Ekibin bir diğer öğretmeni Teyfik Olgunoğlu, en çok karşılaştıkları problemlerin başında maddi imkansızlık ve geleneksel sebepler olduğunu ifade etti. Bazı ailelerin ilginç isteklerinin bulunduğunu aktaran Olgunoğlu şunları söyledi: "Geçenlerde gittiğimiz bir yerde kızını okul yerine bahçelere çalışmaya gönderen bir baba bize, 'Benim kredi kartı borcum var. Kızım ırgatlık yapıyor. Borcum ödeyin kızımı okula göndereyim' dedi. Çok şaşırdık." Çocukların hemen hemen tamamının okula gitme isteğinin bulunduğunu aktaran Olgunoğlu, bunun kendileri için büyük bir avantaj olduğunu kaydetti.
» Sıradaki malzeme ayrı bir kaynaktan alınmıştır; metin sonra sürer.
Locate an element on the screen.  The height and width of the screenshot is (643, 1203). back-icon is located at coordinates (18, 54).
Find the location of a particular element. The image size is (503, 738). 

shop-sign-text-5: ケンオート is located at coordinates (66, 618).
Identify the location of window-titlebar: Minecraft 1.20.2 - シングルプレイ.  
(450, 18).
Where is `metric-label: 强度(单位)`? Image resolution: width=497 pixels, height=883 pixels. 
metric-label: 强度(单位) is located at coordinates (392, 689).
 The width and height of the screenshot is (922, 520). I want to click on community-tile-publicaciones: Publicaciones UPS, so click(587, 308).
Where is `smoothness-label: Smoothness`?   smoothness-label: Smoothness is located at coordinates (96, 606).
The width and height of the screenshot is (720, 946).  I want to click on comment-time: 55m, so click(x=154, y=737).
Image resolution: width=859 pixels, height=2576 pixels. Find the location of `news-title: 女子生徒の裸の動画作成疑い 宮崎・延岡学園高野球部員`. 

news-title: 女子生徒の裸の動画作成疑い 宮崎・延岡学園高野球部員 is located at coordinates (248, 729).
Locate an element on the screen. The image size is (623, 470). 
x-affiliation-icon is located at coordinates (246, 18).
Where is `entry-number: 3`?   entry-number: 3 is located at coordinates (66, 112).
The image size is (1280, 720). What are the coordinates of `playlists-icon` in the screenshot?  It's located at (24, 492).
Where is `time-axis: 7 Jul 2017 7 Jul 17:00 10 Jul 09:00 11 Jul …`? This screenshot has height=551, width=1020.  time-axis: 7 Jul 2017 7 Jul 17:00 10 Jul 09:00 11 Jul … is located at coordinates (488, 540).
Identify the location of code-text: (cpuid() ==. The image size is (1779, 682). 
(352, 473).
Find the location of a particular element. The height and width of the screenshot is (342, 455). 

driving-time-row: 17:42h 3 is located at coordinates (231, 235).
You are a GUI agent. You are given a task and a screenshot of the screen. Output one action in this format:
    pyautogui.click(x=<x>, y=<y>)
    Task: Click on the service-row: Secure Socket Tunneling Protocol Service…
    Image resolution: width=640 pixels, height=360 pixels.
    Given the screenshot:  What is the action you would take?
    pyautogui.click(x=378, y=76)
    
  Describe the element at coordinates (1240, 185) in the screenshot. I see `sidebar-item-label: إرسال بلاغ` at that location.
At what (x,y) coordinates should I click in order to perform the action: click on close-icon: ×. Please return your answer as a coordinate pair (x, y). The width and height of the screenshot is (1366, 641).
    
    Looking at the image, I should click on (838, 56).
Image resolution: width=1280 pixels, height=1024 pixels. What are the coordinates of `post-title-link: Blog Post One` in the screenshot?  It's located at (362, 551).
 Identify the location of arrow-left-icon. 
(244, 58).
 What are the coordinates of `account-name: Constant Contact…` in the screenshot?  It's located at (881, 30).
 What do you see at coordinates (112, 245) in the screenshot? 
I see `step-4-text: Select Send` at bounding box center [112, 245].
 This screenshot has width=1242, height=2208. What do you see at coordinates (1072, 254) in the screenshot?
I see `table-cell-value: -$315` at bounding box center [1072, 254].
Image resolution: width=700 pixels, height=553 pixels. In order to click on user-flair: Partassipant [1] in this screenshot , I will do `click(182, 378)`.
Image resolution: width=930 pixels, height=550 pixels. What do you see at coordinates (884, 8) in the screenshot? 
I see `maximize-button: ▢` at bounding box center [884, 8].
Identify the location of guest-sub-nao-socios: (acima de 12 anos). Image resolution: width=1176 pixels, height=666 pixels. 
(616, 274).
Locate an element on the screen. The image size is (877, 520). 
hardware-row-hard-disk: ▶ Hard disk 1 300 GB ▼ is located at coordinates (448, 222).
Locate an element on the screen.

Ekip, Akdeniz Mahallesi'nde babasının bahçelerde çalışmasını istediği 13 yaşındaki Adile Kuş'un evini ziyaret etti. Proje ekibini karşılayan Adile ve amcası Mustafa Kuş, kardeşinin sağlık durumunun iyi olmadığını ve aylık 400 liraya çalışmak zorunda kaldığını belirterek, "Adile'nin okumasını biz de istiyoruz, ancak kardeşimin durumu iyi değil. Geçinemiyor. Çocuk da kendilerine yardımcı oluyor. Okula giderse sıkıntı yaşarlar." diye açıkladı. Daha sonra kızla konuşan ekip bütün eğitim ihtiyaçlarının devlet tarafından karşılanacağını ve ayda da 50 lira para verileceğini anlatarak kızın ailesini ikna etmeye çalıştı. Babasının evde olmadığını söyleyen Adile, okumak istediğini ancak son kararı babasının vereceğini belirtti. Konuşmaların ardından söz alan ve tekrar gelmek üzere evden ayrılan ekip, Adile'nin kaydını Emine Özgürler İlköğretim Okulu'na yaptırdı.